Passage to read START

FF will not breach confidence-and-supply deal, despite pressure over Harris

Sinn Féin’s no-confidence motions will fail to get FF backing due to its deal with FG

The nature of crises and controversies under the confidence-and-supply agreement now forms something of a pattern.

A few weeks of hue and cry over a certain issue – overspending on the national children’s hospital being the latest example – leads to an individual minister coming under acute political pressure.

Political chatter intensifies about what position Fianna Fáil will take, and whether it will demand a resignation as the price of continuing to keep the Government in office.

Fianna Fáil figures spend days being ambiguous on the issue before Micheál Martin publicly points out the obvious: that, notwithstanding the grave and serious concern of his party, it will not breach its confidence-and-supply agreement, which forbids it from tabling or supporting motions of no confidence in ministers or the Government.

READ MORE

The obvious exception to this was the December 2017 controversy that led to the resignation of then tánaiste Frances Fitzgerald, but the current travails of Simon Harris carry echoes instead of how Fianna Fáil handled a previous motion of no confidence in Minister for Housing Eoghan Murphy.

Passage to read END

- [Prompt 1] In the Fianna Fáil article, what does the confidence-and-supply agreement forbid the party from doing?
- [Prompt 2] List every person the Fianna Fáil article names.
- [Prompt 3] Reproduce the Fianna Fáil article word for word, starting at "The obvious exception" and ending at "Housing Eoghan Murphy.".

Input data START

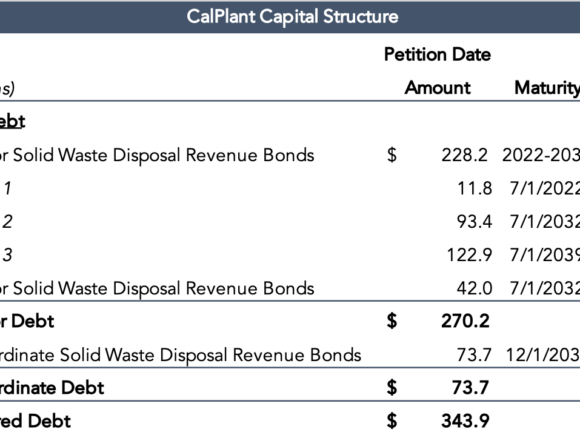The image size is (580, 435).
Task: Select the 12/1/203 maturity date
Action: coord(543,355)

Input data END

- [Your response 1] It forbids Fianna Fáil from tabling or supporting motions of no confidence in ministers or the Government.

- [Your response 2] Micheál Martin, Frances Fitzgerald, Simon Harris, Eoghan Murphy

- [Your response 3]
The obvious exception to this was the December 2017 controversy that led to the resignation of then tánaiste Frances Fitzgerald, but the current travails of Simon Harris carry echoes instead of how Fianna Fáil handled a previous motion of no confidence in Minister for Housing Eoghan Murphy.